After the announcement from AllianceBernstein that they were coming to Nashville, the Beacon Center called on elected officials to not offer any taxpayer handouts to help subsidize a private company. As the Tennessean reported, at that time, city and state leaders were still in discussions about a potential incentive package. AllianceBernstein had already decided Nashville was the best place to do business without any incentives saying, “Moving our corporate headquarters here allows us to offer advantages to our employees that we simply couldn’t in the New York metro area […] Nashville emerged as the clear winner by every metric we analyzed: housing, education, cultural amenities, weather, cost of living, business friendliness, the ability to source the country’s top talent, diversity and inclusion and more” said president and CEO Seth Bernstein at the press conference announcement. Additionally, a recently passed law that made Tennessee’s tax structure for “financial asset management” companies more competitive helped entice the company to move.
Interestingly, what also didn’t make a difference in AllianceBernstein’s decision was the mass transit vote. Despite city leaders saying a robust light-rail plan was needed to make Nashville more competitive for economic development, AllianceBernstein chose Nashville prior to the May 1st, vote. In fact, CEO Bernstein heralded “much shorter commuting times for many of our employees” as another of Nashville’s selling points.

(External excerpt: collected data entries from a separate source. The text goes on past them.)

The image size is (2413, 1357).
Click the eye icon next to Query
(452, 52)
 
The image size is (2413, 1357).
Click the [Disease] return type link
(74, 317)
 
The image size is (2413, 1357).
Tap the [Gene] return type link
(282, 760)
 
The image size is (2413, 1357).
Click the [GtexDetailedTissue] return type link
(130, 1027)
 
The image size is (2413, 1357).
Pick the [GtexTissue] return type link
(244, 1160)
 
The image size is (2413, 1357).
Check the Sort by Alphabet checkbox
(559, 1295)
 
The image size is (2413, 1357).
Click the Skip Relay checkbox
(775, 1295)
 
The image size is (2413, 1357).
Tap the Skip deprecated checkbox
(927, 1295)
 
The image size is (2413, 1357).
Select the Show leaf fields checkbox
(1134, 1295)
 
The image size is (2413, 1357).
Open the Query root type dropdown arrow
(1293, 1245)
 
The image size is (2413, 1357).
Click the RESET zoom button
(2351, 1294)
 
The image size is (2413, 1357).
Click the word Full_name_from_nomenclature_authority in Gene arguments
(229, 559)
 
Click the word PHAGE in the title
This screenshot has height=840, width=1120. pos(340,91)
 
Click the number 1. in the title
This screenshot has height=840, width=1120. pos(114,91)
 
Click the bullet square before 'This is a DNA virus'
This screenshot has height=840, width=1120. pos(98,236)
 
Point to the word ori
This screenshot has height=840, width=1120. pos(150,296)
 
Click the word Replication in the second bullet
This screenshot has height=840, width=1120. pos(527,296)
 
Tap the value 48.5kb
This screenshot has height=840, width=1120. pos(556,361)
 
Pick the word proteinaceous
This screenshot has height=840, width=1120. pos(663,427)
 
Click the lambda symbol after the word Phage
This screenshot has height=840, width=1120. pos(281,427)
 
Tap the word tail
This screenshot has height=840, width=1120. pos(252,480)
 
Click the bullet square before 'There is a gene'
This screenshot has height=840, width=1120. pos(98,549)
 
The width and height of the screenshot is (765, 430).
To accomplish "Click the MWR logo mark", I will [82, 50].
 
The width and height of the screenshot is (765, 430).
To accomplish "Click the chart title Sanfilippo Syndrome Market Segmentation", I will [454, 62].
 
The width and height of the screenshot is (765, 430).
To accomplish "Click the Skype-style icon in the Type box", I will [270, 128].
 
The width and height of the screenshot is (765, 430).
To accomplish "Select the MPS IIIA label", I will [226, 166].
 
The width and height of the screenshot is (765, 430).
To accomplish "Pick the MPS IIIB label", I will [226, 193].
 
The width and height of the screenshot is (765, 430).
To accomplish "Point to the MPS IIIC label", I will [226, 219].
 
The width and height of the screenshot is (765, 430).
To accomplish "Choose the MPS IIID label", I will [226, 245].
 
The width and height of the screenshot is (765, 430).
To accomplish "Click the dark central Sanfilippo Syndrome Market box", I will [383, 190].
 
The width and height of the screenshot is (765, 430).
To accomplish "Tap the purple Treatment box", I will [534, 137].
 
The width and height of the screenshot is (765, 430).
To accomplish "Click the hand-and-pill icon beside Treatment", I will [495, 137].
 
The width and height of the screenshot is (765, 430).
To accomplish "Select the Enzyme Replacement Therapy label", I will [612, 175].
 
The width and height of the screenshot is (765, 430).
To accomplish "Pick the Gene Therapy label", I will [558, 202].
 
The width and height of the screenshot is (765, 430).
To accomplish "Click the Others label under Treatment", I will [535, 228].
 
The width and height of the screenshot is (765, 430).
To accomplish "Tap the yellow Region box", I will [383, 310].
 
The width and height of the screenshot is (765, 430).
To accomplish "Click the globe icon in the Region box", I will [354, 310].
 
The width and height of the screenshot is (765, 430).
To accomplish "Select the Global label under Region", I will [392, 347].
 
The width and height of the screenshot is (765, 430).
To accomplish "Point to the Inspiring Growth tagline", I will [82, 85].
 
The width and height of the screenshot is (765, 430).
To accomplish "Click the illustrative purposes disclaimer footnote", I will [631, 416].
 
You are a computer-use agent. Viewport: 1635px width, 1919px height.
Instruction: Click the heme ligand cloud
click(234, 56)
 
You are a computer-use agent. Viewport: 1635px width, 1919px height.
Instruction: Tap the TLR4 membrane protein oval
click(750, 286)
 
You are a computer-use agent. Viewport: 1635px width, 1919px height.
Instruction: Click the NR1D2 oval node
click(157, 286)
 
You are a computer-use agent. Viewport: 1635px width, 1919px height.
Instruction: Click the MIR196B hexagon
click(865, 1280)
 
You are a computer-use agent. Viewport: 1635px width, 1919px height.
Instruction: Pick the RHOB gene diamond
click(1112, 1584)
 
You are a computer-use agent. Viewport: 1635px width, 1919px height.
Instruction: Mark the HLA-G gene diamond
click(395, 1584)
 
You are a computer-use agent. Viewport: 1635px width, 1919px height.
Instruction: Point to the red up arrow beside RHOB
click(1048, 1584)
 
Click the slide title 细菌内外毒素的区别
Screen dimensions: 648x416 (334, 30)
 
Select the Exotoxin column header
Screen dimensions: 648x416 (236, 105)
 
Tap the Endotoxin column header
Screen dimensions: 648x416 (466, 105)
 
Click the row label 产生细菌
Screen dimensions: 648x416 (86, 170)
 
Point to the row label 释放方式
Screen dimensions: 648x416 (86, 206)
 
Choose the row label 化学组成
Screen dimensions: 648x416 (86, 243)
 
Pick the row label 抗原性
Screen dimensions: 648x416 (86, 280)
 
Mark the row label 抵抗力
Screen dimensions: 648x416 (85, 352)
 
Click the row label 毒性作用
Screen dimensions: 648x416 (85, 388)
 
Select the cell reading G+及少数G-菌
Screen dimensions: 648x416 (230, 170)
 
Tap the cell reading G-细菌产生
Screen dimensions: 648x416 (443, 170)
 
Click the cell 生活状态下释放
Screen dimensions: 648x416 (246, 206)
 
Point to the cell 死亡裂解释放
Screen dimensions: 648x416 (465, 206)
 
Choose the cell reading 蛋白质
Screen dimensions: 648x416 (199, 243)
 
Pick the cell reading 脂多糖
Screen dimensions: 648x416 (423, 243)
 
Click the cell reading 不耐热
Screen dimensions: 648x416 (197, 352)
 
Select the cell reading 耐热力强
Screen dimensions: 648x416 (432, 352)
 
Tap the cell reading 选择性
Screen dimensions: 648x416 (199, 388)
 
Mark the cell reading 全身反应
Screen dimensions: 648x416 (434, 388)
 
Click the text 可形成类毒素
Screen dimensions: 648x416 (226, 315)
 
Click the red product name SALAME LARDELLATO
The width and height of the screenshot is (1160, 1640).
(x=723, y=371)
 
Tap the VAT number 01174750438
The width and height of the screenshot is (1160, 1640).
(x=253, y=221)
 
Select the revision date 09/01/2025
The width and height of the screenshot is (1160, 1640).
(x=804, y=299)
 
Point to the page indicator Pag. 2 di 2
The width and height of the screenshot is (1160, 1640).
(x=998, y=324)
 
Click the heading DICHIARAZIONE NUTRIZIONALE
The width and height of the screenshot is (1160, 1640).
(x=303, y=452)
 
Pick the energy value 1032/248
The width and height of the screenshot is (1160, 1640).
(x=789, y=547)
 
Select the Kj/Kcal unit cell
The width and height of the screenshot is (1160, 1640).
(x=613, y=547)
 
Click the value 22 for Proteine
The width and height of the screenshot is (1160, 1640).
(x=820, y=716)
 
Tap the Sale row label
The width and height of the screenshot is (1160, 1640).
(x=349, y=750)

What’s new now though is that we know AllianceBernstein definitely didn’t pick Nashville because of taxpayer handouts. The Charlotte Observer recently reported that the state of North Carolina and city of Charlotte were prepared to offer nearly $30 million, compared to the agreed $17.5 million committed by the state of Tennessee (Nashville’s financial incentive hasn’t been released yet though the maximum it could claim is $3.7 million). Coupled with the fact that Charlotte, with a much stronger financial services sector, would likely have been able to provide greater access to local talent. This shows the limited effect of taxpayer incentive packages. State and local policymakers should instead turn their focus to what made Nashville more enticing in the first place: things like low taxes, low government regulation, improving schools, culture and good ol’ fashioned southern hospitality. AllianceBernstein serves as an example that it’s not about giving away the farm, but how attractive the farm is.